§ **Exercise description**
Can you give all the records below again with each "computer-use agent" replaced by "desktop assistant" and nothing else changed?

§ **The data**

▬▬▬▬▬▬▬▬▬▬

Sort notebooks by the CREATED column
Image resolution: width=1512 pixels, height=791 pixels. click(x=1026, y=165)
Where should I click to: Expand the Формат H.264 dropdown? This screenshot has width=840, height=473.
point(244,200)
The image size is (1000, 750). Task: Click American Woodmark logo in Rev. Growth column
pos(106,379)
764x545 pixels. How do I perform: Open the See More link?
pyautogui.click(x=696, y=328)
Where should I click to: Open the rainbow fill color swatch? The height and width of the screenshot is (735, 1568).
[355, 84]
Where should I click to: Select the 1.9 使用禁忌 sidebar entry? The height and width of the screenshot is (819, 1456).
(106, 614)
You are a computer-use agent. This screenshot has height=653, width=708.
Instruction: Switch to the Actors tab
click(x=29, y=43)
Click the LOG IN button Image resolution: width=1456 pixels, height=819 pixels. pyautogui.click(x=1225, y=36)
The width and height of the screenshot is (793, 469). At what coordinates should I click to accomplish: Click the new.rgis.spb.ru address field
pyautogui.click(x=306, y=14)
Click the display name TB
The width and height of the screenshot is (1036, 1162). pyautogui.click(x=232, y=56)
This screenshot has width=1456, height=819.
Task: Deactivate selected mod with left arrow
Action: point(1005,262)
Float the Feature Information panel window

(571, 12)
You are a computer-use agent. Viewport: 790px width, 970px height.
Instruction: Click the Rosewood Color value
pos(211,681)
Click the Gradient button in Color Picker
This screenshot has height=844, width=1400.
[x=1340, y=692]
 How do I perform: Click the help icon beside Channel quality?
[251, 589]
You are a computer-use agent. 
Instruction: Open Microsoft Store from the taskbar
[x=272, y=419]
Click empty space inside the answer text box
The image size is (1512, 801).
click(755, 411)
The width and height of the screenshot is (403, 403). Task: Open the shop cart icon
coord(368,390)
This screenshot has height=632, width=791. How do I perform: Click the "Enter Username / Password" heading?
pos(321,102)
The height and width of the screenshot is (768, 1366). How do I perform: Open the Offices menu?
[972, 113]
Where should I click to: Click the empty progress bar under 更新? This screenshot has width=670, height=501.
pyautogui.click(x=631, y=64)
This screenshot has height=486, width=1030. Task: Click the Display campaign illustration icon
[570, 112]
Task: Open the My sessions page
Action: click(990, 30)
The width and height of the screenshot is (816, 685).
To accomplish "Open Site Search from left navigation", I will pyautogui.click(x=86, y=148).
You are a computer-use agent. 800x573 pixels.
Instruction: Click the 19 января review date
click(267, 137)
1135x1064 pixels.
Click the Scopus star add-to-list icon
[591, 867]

▬▬▬▬▬▬▬▬▬▬

§ **Correct output**
Sort notebooks by the CREATED column
Image resolution: width=1512 pixels, height=791 pixels. click(x=1026, y=165)
Where should I click to: Expand the Формат H.264 dropdown? This screenshot has width=840, height=473.
point(244,200)
The image size is (1000, 750). Task: Click American Woodmark logo in Rev. Growth column
pos(106,379)
764x545 pixels. How do I perform: Open the See More link?
pyautogui.click(x=696, y=328)
Where should I click to: Open the rainbow fill color swatch? The height and width of the screenshot is (735, 1568).
[355, 84]
Where should I click to: Select the 1.9 使用禁忌 sidebar entry? The height and width of the screenshot is (819, 1456).
(106, 614)
You are a desktop assistant. This screenshot has height=653, width=708.
Instruction: Switch to the Actors tab
click(x=29, y=43)
Click the LOG IN button Image resolution: width=1456 pixels, height=819 pixels. pyautogui.click(x=1225, y=36)
The width and height of the screenshot is (793, 469). At what coordinates should I click to accomplish: Click the new.rgis.spb.ru address field
pyautogui.click(x=306, y=14)
Click the display name TB
The width and height of the screenshot is (1036, 1162). pyautogui.click(x=232, y=56)
This screenshot has width=1456, height=819.
Task: Deactivate selected mod with left arrow
Action: point(1005,262)
Float the Feature Information panel window

(571, 12)
You are a desktop assistant. Viewport: 790px width, 970px height.
Instruction: Click the Rosewood Color value
pos(211,681)
Click the Gradient button in Color Picker
This screenshot has height=844, width=1400.
[x=1340, y=692]
 How do I perform: Click the help icon beside Channel quality?
[251, 589]
You are a desktop assistant. 
Instruction: Open Microsoft Store from the taskbar
[x=272, y=419]
Click empty space inside the answer text box
The image size is (1512, 801).
click(755, 411)
The width and height of the screenshot is (403, 403). Task: Open the shop cart icon
coord(368,390)
This screenshot has height=632, width=791. How do I perform: Click the "Enter Username / Password" heading?
pos(321,102)
The height and width of the screenshot is (768, 1366). How do I perform: Open the Offices menu?
[972, 113]
Where should I click to: Click the empty progress bar under 更新? This screenshot has width=670, height=501.
pyautogui.click(x=631, y=64)
This screenshot has height=486, width=1030. Task: Click the Display campaign illustration icon
[570, 112]
Task: Open the My sessions page
Action: click(990, 30)
The width and height of the screenshot is (816, 685).
To accomplish "Open Site Search from left navigation", I will pyautogui.click(x=86, y=148).
You are a desktop assistant. 800x573 pixels.
Instruction: Click the 19 января review date
click(267, 137)
1135x1064 pixels.
Click the Scopus star add-to-list icon
[591, 867]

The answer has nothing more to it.